Harvestella could be described as one of the best 'good' games you'll play this year. Its performance issues and rather simplistic mechanics hold it back from being great, but its quest design, dungeon exploration, and successful fusion of very distinct gameplay mechanics make it quite compelling all the same. That launch day $60 price tag feels a little high for what's on offer here, but this is absolutely a title that we'd recommend farm sim fans buy when the inevitable sales start to crop up. Harvestella may not be a challenger to Stardew Valley's crown, but it does enough to distinguish itself as a worthwhile experience anyway.
Ghost Song is a game that wears its inspirations on its sleeve with pride, and although it may feel a bit derivative at times, it is still able to create its own identity through a great combat system and unique worldbuilding. While the game can be brutally difficult, "explorer" mode makes the game more accessible than it would otherwise. Unfortunately, the game suffers from significant performance problems on Switch, from an inconsistent frame rate to extensive loading times that destroy any flow the game has. If you're willing and able to look past those issues, Ghost Song is an easy recommendation for any and all fans of the Metroidvania genre.
Aeterna Noctis has a lot of potential; however, it feels like the developer got a bit too ambitious. A game that was shorter and had more focus has the potential to be something fantastic. but it ends up being a bit of a slog for a lot of its runtime due to its sometimes-tedious difficulty, despite some great platforming segments. Long loads and some frustrating design choices mean Aeterna Noctis is a derivative but sporadically satisfying game that some players may absolutely fall in love with. It has clearly had a lot of love put into it, but we didn't quite vibe with it.
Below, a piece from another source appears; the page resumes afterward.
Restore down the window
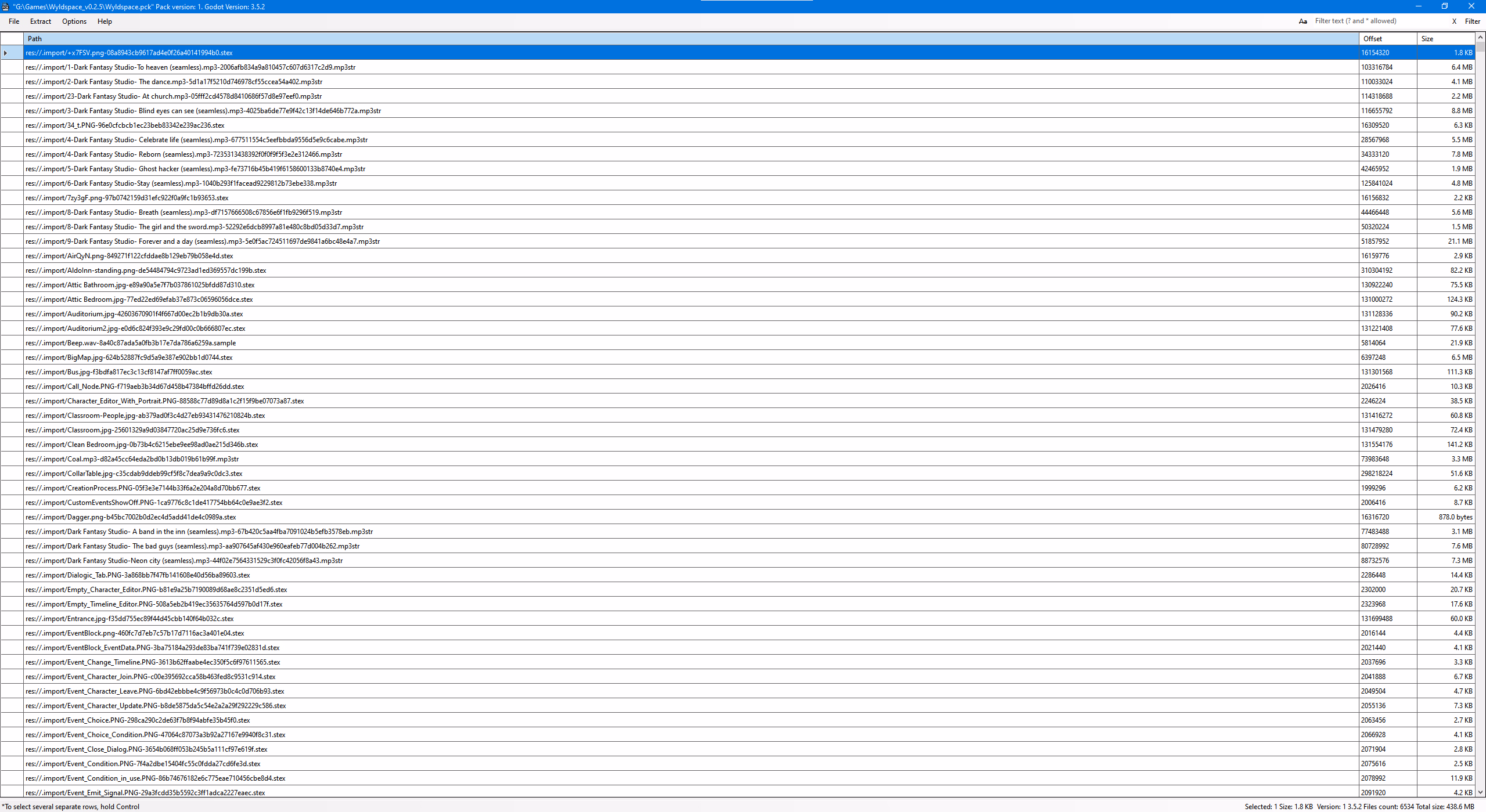The image size is (1486, 812). 1444,6
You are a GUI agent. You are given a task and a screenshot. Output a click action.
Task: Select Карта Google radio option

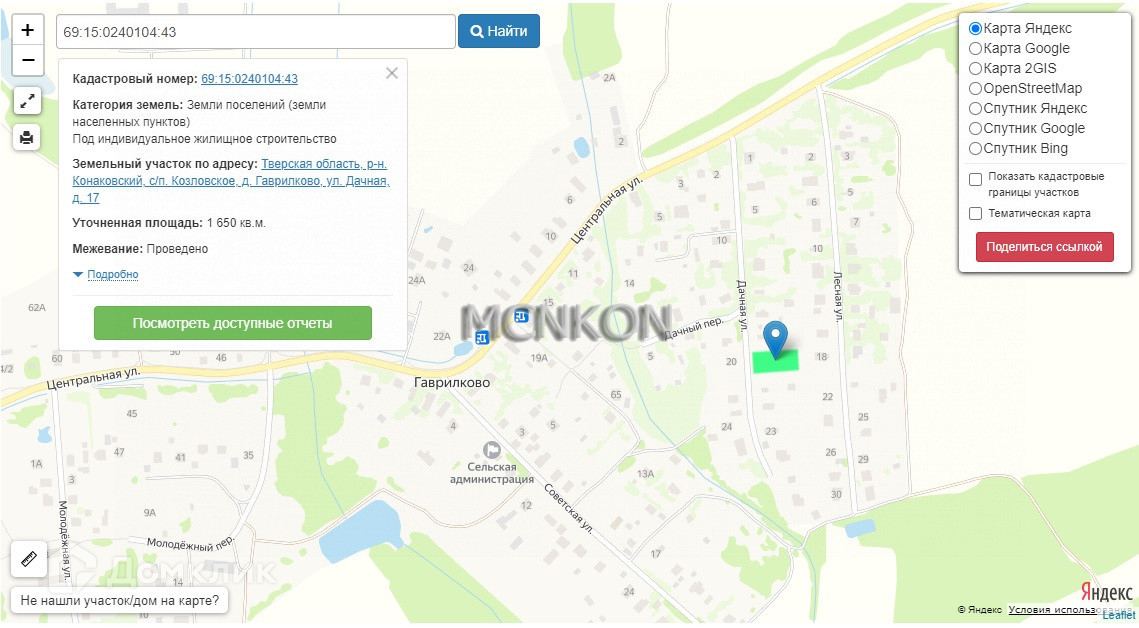coord(976,49)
Prodeus is the kind of game that knows exactly what it wants to do and executes that vision flawlessly. It's not complicated and it's nothing you haven't seen before, but every inch of this experience was clearly crafted with passion and talent. The intense firefights, expansive arsenal, metal music, and sprawling level designs all come together to make Prodeus feel like a game that's just the right mix of retro and modern. If you have ever been a fan of Doom, Quake, Wolfenstein, or any of the indie boomer shooters of the last few years, you owe it to yourself to give Prodeus a shot. Even if you haven't much been into the genre before, we'd say this is an excellent place to jump in and see what it's about. Wherever you stand, we'd give Prodeus a strong recommendation; this is absolutely worth both your time and money.
If you were even half-aware of games news at the end of 2021, you will already be a bit interested in this game. It's brimming with fun, uniquely committed to co-op gaming, plays solidly and distinctively, and usually discards one cool idea in favour of another before there's time to get bored. Now-standard graphical compromises have been made for Switch, and the typical perk of playing handheld is questionable for an always-split-screen co-op-only game. Nonetheless, it keeps the frames moving well enough not to undermine its Game-of-the-Year sparkle. It Takes Two and the good old Switch may not be a perfect marriage, but it's probably worth sticking it out, now that we're five years in.
Signalis is a near-perfect love letter to the survival horror genre. Its atmosphere and tension feel natural and earned, with callbacks to sci-fi classics scattered throughout. It is at its best when you're darting between enemies, using stealth and patience rather than brute force. While some of the combat encounters felt a little forced, the puzzles are just the right mix of challenging and approachable. The surreal imagery and unique storytelling structure add to the overall polish of a game that is the perfect length for what it is. Highly recommended.